The bill, approved on 34-1 vote and sent to the Senate, allows the groups to resume slot machine gambling until June 30 while lawmakers work on a permanent measure allowing the groups to offer legal gambling.
Veterans groups and fraternal organizations such as the Moose and Elks complained after receiving cease-and-desist letters from the Markell administration in November reminding them that they were violating the law by operating the slot machines.
In response, the administration began talks to appease the politically active groups, while continuing to crack down on other Delawareans engaged in similar activities.
Earlier this month, the state Department of Safety and Homeland Security announced the arrest of a Selbyville restaurant manager on charges of having an illegal gambling device after agents said they found two electronic gambling machines made available for certain patrons.

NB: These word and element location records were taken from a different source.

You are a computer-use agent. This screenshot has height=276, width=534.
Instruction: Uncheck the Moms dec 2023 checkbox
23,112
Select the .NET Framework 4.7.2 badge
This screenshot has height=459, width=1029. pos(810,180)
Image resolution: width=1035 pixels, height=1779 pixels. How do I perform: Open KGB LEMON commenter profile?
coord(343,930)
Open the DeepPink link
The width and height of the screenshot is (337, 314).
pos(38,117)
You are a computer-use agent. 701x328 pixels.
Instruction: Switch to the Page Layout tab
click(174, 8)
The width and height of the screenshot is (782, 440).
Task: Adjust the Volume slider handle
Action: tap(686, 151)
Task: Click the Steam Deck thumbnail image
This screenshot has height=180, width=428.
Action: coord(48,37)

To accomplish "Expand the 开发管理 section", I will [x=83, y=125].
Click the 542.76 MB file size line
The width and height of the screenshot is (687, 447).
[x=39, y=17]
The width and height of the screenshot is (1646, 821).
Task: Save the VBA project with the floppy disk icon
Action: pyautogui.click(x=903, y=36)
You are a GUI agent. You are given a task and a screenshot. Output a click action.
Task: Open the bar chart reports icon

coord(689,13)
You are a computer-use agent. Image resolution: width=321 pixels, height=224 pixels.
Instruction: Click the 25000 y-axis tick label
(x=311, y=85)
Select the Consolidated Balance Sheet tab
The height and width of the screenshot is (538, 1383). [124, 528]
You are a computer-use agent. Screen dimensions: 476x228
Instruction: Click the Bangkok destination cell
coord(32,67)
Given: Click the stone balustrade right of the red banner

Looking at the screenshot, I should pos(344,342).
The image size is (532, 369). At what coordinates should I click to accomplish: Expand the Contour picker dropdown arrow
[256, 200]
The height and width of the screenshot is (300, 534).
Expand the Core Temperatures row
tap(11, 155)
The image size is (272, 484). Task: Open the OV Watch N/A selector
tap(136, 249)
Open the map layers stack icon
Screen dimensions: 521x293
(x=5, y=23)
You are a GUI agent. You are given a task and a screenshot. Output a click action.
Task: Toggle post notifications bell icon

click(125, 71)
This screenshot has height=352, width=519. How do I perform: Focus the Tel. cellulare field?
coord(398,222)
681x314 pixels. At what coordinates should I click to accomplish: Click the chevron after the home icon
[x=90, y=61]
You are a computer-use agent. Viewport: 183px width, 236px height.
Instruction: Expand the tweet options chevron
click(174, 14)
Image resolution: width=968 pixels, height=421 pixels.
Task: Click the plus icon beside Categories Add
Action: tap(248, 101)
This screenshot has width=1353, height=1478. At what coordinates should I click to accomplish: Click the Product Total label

Last week, DSHS announced the similar arrest of a Hockessin man in connection with the alleged operation of an illegal gambling device at a Wilmington service station.
But when asked last week how many arrests had been made and machines seized related to the illegal gambling by fraternal organizations, DSHS spokeswoman Kim Chandler simply answered "none."
Markell spokeswoman Cathy Rossi would not explain why the administration seemed to be enforcing the law differently.
"The governor does not make arrests or direct the prosecution priorities for the state police, local law enforcement or the attorney general, and the governor did not send the cease and desist letter or have knowledge ahead of time that that it was going to be sent," Rossi said in an email Wednesday.
Markell, who oversees the state police, nevertheless worked with Democratic House members to quickly pass a bill allowing the fraternal organizations to resume gambling.
"I can't believe I'm standing here supporting organizations that were doing something illegal," Rep. Helene Keeley, D-Wilmington, said Wednesday after House members suspended rules to take up the bill.
At the same time, Keeley complained that Wilmington has many small civic clubs and organizations that do charitable work but are not covered under the bill.
"They do the exact same things but yet they are not included in this temporary fix. ... It's not right," she said.
While the fraternal clubs argued that they used proceeds from the illegal gambling to fund charitable activities, they also warned that some organizations may have to close their doors if the gambling ban remains in place, suggesting that they were using the money for operating expenses.
State Finance Secretary Tom Cook acknowledged that the bill approved Wednesday allows fraternal organizations to use gambling proceeds to pay for operating expenses.
As written, the bill applies to fraternal or veterans organization with national affiliations or whose membership consists primarily of veterans or active duty service members.
Organizations would be allowed to have up to 20 slot machines and would have to pay between 50 percent and 70 percent of total annual proceeds to players, less than the 92 percent payout required of the state's three casinos.
Of the remaining proceeds, the state would receive 43.5 percent.